А мне бы так хотелось стать иным, тем, кто после стольких трудов и лишений моей семьи станет для них божественной наградой и отдушиной. Мои родители вполне заслужили благодарного и покорного сына, что с трепетом продолжил бы их дело, пусть оно и не претендует на высшие замыслы. Но вероятно Бог или судьба, или кто-то ещё, кто придумал правила этого мира, умеет смеяться, ибо так шутить с маленькими жизнями может только по-настоящему отчаянный весельчак.
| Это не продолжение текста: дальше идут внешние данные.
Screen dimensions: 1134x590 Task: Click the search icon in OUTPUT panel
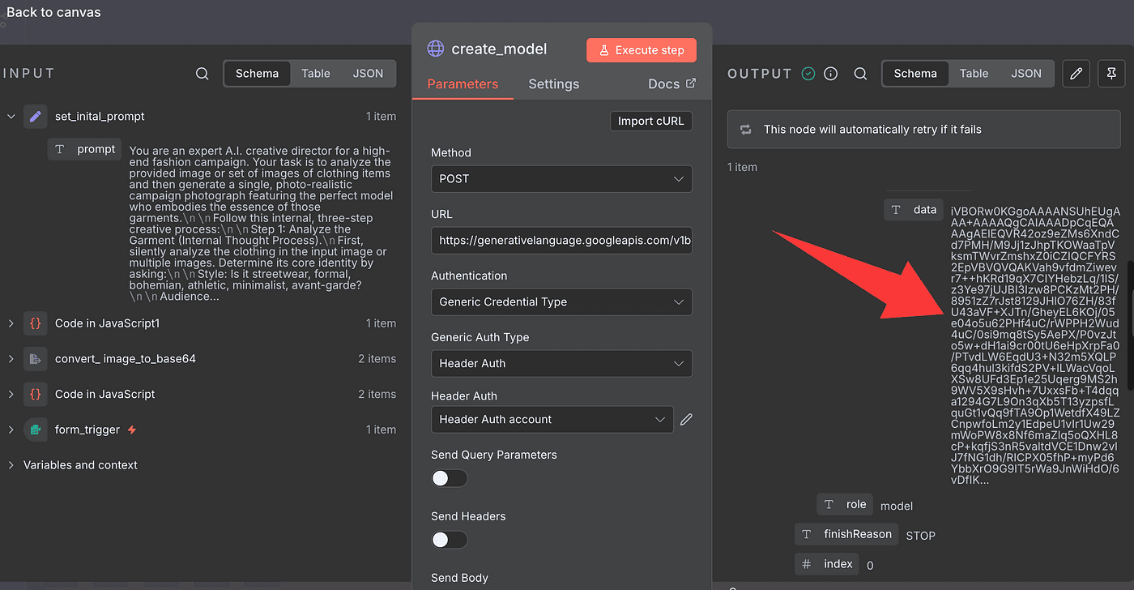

Если бы я пошёл на поводу у их намерений, то бесспорно был бы куда несчастнее, не имея даже шанса исправить написанное. Но моё бегство скорее всего сделало несчастными их, и в этом я признаю свою вину. Я хотел отбросить все свои прошлые связи, отказаться от семьи, и, надеюсь, они сделали так же без сожалений. Пусть их терзает ненависть ко мне, чем пожирает скорбь.
Мелкие пылинки танцевали в воздухе под лучами дневного солнца, что настойчиво внедрялось в комнату в узкие щели гнилых досок. Лучи играли на её теле, и, когда я прикасался к ним, мои руки тоже начинали сверкать.
– Ты знаешь, а я вот, вопреки здравым возгласам, не вижу смысла развивать своё тело, – я гладил ровную плотную кожу, растёкшуюся на кровати, и представлял, будто девушка слушает меня с упоением, как любовники внемлют друг другу после пылкой близости – вернее сказать, пускать все жизненные ресурсы исключительно на это. Да, в жизни важен баланс, без тела не существует разума, и наоборот, пока по крайней мере. Но тело, как и любой материал, так ненадёжно, хрупко и переменчиво. Стремление постичь, покорить мысль, подобно физическому упражнению, – вот моя задача. Тело погаснет и умрёт, а разум останется здесь, он перейдёт к другому через оставленную историю.
Теперь я платил ей, чтобы она была только моей и держала комнату для моего отдыха. Так даже казалось, будто мы были парой, обещавшей друг другу безграничную любовь. Она слушала мои унылые размышления и делала вид, что я самый умный человек на земле, а я обеспечивал её незамудрённое существование.
По вечерам Арлет зажигала свечу на тесной полочке, прибитой у изголовья кровати. Пленённый, я глядел на густой дым над ровным пламенем и думал: существовали ли в этом мире птицы, что боялись летать? Нормально ли боятся того, что заложено самой природой? Да, думалось мне, только доподлинно мы не узнаем, потому что все птицы всё равно летают, пока не иссохнуть и не посыпятся вниз. Но чтобы стать чем-то большим, чем твоё предназначение, надо для начала быть чем-то.
Моя свеча горела, оставляя привкус сожаления и запах неизбежности, и оттого её тепло не грело. На кону была не моя жизнь, нечто большее, что я никак не мог ограничить парой скудных слов и сухих понятий. Люди бегут от одиночества, потому что оно заставляет прокручивать снова и снова одни и те же события в голове, словно наказание. И не обязательно попадать в небытие, чтобы застрять в цикличном водовороте.
Но пара нежных прикосновений, и я таял от собственных демонов. Не смотря на мои деньги, Арлет не перестала улыбаться другим посетителям борделя. Я покорял её ночи на пролёт, но так и не смог установить флаг. И в общем зале я лежал окутанный дурманом и смотрел на пошлый флирт моей спутницы с каким-то юнцом.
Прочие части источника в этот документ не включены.